Collected data
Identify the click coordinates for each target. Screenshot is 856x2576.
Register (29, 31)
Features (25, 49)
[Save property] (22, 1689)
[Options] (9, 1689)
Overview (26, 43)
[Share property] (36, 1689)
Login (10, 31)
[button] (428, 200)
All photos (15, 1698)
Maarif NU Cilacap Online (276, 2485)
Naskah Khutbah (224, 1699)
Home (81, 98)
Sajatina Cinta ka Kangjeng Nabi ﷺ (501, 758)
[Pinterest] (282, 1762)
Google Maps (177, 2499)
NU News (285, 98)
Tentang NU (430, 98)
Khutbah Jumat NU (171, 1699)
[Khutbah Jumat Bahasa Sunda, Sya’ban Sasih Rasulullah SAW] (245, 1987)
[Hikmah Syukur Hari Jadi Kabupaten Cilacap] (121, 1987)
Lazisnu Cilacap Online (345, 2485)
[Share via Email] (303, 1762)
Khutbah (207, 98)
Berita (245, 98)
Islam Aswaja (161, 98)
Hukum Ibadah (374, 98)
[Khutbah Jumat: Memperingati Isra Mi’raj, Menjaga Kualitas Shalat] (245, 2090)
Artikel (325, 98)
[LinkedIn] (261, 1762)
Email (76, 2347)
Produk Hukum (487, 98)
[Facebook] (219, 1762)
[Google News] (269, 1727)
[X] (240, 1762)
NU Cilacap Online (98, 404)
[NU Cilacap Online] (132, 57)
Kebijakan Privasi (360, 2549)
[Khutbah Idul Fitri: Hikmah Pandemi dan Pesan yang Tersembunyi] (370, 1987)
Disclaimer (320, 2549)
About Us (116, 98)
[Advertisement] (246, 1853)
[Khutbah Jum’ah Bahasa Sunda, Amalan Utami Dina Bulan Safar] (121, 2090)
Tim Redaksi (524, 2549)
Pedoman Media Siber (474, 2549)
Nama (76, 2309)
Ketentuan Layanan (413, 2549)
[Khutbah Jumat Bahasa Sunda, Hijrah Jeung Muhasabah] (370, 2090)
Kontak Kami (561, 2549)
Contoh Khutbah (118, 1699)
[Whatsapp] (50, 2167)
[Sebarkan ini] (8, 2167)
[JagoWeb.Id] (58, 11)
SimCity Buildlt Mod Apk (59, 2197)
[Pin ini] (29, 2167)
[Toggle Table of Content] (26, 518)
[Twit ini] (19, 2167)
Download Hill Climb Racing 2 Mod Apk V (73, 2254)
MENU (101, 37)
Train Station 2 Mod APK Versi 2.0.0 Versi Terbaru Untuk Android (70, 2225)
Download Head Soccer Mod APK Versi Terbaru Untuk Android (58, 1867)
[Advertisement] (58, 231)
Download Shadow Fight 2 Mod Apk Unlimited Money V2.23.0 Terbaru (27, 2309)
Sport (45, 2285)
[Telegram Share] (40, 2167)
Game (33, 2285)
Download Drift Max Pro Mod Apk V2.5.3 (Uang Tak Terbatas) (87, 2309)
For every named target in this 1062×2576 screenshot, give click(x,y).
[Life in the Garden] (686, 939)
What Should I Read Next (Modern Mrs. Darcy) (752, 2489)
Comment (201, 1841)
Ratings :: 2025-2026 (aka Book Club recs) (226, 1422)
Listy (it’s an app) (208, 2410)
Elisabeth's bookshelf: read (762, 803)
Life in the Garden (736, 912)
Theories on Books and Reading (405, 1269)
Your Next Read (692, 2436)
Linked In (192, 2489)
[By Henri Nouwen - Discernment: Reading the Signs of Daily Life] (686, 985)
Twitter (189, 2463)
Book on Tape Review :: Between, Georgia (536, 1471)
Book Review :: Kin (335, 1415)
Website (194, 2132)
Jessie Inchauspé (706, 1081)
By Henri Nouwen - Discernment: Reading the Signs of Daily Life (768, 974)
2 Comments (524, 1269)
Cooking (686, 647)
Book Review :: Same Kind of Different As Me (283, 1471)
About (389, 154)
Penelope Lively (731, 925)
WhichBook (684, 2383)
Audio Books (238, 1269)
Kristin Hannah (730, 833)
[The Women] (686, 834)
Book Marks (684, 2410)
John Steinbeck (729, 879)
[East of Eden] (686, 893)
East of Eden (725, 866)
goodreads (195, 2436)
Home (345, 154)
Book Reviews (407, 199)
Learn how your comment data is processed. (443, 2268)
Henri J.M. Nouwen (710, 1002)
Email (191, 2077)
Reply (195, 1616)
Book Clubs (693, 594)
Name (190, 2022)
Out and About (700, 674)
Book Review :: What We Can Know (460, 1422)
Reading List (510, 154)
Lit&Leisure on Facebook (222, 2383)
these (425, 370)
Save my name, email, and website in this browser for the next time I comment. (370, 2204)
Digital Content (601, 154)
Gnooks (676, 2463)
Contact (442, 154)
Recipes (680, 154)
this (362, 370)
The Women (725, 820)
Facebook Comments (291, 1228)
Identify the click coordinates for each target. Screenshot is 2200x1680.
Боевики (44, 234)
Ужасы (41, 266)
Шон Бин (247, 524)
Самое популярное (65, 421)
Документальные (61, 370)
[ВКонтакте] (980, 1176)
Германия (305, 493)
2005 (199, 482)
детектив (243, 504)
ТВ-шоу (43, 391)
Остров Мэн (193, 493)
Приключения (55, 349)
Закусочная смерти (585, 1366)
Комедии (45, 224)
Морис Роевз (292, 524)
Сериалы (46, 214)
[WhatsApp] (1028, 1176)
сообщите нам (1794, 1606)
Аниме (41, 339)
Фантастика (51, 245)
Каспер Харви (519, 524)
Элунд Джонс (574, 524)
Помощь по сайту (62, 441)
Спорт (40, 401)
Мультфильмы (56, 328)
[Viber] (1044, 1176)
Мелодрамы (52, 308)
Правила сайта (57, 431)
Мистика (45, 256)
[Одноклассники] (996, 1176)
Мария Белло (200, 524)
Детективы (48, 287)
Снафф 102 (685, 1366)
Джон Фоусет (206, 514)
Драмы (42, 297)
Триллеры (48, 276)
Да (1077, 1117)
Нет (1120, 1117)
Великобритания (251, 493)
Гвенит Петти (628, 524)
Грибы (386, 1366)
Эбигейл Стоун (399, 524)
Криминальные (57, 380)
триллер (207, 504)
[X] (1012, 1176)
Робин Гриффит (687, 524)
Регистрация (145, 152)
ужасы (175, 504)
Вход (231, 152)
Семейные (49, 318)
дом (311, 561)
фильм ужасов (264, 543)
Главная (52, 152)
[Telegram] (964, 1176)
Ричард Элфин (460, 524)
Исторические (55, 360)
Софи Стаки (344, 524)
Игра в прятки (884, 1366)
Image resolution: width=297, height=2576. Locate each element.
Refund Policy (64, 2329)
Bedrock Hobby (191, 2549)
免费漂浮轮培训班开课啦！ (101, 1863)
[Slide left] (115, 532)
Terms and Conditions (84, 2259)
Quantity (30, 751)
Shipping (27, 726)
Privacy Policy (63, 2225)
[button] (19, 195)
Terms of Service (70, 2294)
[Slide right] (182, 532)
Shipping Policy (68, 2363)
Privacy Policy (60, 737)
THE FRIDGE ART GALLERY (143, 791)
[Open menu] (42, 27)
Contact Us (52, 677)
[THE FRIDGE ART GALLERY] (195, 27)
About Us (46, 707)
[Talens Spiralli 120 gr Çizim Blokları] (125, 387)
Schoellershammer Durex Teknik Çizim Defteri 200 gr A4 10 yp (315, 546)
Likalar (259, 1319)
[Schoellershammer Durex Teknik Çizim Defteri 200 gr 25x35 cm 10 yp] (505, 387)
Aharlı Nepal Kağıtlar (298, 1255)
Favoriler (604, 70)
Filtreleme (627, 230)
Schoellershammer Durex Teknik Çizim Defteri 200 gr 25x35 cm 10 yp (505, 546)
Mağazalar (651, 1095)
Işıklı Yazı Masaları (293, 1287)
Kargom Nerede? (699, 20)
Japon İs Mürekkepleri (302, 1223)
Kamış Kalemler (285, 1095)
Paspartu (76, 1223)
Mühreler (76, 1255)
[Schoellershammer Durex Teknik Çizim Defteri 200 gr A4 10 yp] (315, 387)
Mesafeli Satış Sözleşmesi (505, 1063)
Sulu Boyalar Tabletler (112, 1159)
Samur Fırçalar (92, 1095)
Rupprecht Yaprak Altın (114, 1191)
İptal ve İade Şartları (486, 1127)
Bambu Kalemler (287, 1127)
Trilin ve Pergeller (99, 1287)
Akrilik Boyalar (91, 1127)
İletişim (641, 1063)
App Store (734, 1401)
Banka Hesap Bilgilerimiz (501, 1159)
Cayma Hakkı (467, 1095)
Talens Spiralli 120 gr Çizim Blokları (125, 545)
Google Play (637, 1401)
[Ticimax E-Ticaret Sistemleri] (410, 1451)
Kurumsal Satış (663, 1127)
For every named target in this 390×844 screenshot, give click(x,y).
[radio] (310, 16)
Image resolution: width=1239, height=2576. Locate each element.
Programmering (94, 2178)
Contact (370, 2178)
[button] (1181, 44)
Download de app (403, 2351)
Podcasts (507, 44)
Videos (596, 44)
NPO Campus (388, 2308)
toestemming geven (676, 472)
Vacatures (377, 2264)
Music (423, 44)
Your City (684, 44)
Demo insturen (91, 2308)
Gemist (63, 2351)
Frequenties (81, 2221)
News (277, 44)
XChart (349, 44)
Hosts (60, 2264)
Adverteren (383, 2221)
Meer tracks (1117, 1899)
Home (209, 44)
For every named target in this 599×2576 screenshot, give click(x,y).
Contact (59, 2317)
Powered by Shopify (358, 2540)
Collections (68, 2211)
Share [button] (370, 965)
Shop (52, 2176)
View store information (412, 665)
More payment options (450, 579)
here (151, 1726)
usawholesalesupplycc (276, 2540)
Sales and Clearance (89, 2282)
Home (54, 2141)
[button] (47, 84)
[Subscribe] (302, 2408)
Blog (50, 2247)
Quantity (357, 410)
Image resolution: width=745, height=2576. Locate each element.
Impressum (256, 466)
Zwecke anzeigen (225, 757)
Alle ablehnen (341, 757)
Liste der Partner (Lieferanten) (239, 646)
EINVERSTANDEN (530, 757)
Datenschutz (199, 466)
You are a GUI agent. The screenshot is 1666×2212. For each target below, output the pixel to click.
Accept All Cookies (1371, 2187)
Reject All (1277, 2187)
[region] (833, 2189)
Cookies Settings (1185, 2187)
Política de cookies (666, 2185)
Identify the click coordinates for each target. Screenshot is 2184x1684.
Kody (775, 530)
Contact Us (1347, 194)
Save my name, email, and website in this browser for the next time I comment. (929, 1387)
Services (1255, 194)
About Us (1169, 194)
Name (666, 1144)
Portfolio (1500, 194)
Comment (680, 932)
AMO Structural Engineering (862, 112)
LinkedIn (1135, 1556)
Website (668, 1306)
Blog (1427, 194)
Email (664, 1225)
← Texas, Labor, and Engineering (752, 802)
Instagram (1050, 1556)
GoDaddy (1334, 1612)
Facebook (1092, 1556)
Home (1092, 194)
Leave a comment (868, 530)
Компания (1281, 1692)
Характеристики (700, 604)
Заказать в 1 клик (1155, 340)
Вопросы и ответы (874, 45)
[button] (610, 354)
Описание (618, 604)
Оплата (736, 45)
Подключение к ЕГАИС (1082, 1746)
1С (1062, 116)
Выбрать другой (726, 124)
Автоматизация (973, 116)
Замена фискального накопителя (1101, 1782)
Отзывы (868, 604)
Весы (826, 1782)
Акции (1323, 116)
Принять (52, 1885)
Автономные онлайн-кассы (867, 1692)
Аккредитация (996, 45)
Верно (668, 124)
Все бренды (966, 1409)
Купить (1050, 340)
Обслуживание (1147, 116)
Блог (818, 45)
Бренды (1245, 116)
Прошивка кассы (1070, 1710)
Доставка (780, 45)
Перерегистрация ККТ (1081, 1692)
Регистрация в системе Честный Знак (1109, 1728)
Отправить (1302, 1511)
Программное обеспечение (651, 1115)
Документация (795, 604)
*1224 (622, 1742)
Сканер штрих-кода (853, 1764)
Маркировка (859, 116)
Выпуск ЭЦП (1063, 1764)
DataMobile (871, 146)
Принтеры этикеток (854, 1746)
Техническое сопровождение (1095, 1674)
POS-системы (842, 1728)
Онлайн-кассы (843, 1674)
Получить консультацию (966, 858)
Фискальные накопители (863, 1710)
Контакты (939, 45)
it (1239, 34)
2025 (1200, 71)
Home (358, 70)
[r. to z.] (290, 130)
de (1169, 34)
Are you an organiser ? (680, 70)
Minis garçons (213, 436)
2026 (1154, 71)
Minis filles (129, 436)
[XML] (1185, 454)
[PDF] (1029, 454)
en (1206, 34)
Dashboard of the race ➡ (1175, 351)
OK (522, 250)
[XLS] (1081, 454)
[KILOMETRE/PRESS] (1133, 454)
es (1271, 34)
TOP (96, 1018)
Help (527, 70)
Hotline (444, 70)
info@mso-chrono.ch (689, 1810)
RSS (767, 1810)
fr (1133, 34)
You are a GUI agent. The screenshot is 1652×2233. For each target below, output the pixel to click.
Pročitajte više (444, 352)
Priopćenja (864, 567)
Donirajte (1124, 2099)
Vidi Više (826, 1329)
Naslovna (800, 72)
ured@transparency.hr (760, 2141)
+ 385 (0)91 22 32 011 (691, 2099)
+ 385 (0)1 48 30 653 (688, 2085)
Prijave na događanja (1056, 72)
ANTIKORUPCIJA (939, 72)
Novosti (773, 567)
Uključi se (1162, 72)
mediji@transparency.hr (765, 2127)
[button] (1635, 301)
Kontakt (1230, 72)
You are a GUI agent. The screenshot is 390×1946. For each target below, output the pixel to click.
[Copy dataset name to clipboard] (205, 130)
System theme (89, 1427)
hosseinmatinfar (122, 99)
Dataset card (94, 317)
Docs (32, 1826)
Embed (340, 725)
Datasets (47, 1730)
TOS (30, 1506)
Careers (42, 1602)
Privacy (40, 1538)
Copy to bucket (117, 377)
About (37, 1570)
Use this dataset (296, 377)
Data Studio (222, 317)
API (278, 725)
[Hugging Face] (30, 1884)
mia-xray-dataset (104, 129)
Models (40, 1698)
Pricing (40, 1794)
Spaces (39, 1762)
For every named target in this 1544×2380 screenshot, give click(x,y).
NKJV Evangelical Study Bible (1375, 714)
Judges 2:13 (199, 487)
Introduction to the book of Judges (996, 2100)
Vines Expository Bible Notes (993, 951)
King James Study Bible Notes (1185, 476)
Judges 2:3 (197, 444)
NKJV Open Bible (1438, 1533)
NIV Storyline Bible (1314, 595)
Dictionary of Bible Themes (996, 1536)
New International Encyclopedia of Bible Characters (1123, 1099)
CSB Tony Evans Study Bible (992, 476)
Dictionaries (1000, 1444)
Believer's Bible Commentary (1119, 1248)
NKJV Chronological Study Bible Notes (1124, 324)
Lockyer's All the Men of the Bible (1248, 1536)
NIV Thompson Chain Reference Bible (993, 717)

**YOUR ASSIGNMENT**
The output should be exactly the lines above from the line containing "Элунд Джонс (574, 524)" to the line containing "Likalar (259, 1319)", inclusive, with no other lines.

**ANSWER FOR THIS EXERCISE**
Элунд Джонс (574, 524)
Помощь по сайту (62, 441)
Спорт (40, 401)
Мультфильмы (56, 328)
[Viber] (1044, 1176)
Мелодрамы (52, 308)
Правила сайта (57, 431)
Мистика (45, 256)
[Одноклассники] (996, 1176)
Мария Белло (200, 524)
Детективы (48, 287)
Снафф 102 (685, 1366)
Джон Фоусет (206, 514)
Драмы (42, 297)
Триллеры (48, 276)
Да (1077, 1117)
Нет (1120, 1117)
Великобритания (251, 493)
Гвенит Петти (628, 524)
Грибы (386, 1366)
Эбигейл Стоун (399, 524)
Криминальные (57, 380)
триллер (207, 504)
[X] (1012, 1176)
Робин Гриффит (687, 524)
Регистрация (145, 152)
ужасы (175, 504)
Вход (231, 152)
Семейные (49, 318)
дом (311, 561)
фильм ужасов (264, 543)
Главная (52, 152)
[Telegram] (964, 1176)
Ричард Элфин (460, 524)
Исторические (55, 360)
Софи Стаки (344, 524)
Игра в прятки (884, 1366)
Image resolution: width=297, height=2576. Locate each element.
Refund Policy (64, 2329)
Bedrock Hobby (191, 2549)
免费漂浮轮培训班开课啦！ (101, 1863)
[Slide left] (115, 532)
Terms and Conditions (84, 2259)
Quantity (30, 751)
Shipping (27, 726)
Privacy Policy (63, 2225)
[button] (19, 195)
Terms of Service (70, 2294)
[Slide right] (182, 532)
Shipping Policy (68, 2363)
Privacy Policy (60, 737)
THE FRIDGE ART GALLERY (143, 791)
[Open menu] (42, 27)
Contact Us (52, 677)
[THE FRIDGE ART GALLERY] (195, 27)
About Us (46, 707)
[Talens Spiralli 120 gr Çizim Blokları] (125, 387)
Schoellershammer Durex Teknik Çizim Defteri 200 gr A4 10 yp (315, 546)
Likalar (259, 1319)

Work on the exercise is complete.